Saved data entries

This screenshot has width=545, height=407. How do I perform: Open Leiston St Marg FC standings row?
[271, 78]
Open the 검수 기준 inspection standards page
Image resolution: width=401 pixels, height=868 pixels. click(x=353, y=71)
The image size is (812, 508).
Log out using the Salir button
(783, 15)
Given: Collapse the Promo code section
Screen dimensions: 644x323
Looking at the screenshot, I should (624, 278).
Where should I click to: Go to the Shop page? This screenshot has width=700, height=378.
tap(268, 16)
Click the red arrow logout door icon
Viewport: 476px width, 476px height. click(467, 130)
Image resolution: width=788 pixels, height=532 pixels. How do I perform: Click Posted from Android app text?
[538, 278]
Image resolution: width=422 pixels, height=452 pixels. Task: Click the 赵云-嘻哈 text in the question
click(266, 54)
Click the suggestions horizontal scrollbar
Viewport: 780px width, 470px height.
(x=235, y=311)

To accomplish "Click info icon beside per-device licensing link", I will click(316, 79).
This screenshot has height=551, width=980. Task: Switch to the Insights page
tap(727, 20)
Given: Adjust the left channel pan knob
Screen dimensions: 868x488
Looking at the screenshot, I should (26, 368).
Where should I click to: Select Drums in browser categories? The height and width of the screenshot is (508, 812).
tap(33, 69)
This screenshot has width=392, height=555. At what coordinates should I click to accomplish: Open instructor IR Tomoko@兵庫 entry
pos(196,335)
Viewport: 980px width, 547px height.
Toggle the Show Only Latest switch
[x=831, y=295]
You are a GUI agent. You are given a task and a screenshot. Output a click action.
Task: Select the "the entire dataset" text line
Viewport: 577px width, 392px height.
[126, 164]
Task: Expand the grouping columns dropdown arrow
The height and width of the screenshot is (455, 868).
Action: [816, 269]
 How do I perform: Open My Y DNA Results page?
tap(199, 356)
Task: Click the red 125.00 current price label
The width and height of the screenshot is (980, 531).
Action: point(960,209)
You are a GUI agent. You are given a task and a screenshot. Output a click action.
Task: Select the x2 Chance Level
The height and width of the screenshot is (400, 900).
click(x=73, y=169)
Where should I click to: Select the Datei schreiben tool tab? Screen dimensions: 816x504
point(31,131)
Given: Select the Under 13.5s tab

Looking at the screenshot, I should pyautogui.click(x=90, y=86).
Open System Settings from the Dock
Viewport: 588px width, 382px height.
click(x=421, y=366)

ACTIVITY.
The required response is a complete, exact copy of the records.

RESULT FOR THIS EXERCISE.
This screenshot has width=545, height=407. How do I perform: Open Leiston St Marg FC standings row?
[271, 78]
Open the 검수 기준 inspection standards page
Image resolution: width=401 pixels, height=868 pixels. click(x=353, y=71)
The image size is (812, 508).
Log out using the Salir button
(783, 15)
Given: Collapse the Promo code section
Screen dimensions: 644x323
Looking at the screenshot, I should (624, 278).
Where should I click to: Go to the Shop page? This screenshot has width=700, height=378.
tap(268, 16)
Click the red arrow logout door icon
Viewport: 476px width, 476px height. click(467, 130)
Image resolution: width=788 pixels, height=532 pixels. How do I perform: Click Posted from Android app text?
[538, 278]
Image resolution: width=422 pixels, height=452 pixels. Task: Click the 赵云-嘻哈 text in the question
click(266, 54)
Click the suggestions horizontal scrollbar
Viewport: 780px width, 470px height.
(x=235, y=311)

To accomplish "Click info icon beside per-device licensing link", I will click(316, 79).
This screenshot has height=551, width=980. Task: Switch to the Insights page
tap(727, 20)
Given: Adjust the left channel pan knob
Screen dimensions: 868x488
Looking at the screenshot, I should (26, 368).
Where should I click to: Select Drums in browser categories? The height and width of the screenshot is (508, 812).
tap(33, 69)
This screenshot has width=392, height=555. At what coordinates should I click to accomplish: Open instructor IR Tomoko@兵庫 entry
pos(196,335)
Viewport: 980px width, 547px height.
Toggle the Show Only Latest switch
[x=831, y=295]
You are a GUI agent. You are given a task and a screenshot. Output a click action.
Task: Select the "the entire dataset" text line
Viewport: 577px width, 392px height.
[126, 164]
Task: Expand the grouping columns dropdown arrow
The height and width of the screenshot is (455, 868).
Action: [816, 269]
 How do I perform: Open My Y DNA Results page?
tap(199, 356)
Task: Click the red 125.00 current price label
The width and height of the screenshot is (980, 531).
Action: point(960,209)
You are a GUI agent. You are given a task and a screenshot. Output a click action.
Task: Select the x2 Chance Level
The height and width of the screenshot is (400, 900).
click(x=73, y=169)
Where should I click to: Select the Datei schreiben tool tab? Screen dimensions: 816x504
point(31,131)
Given: Select the Under 13.5s tab

Looking at the screenshot, I should pyautogui.click(x=90, y=86).
Open System Settings from the Dock
Viewport: 588px width, 382px height.
click(x=421, y=366)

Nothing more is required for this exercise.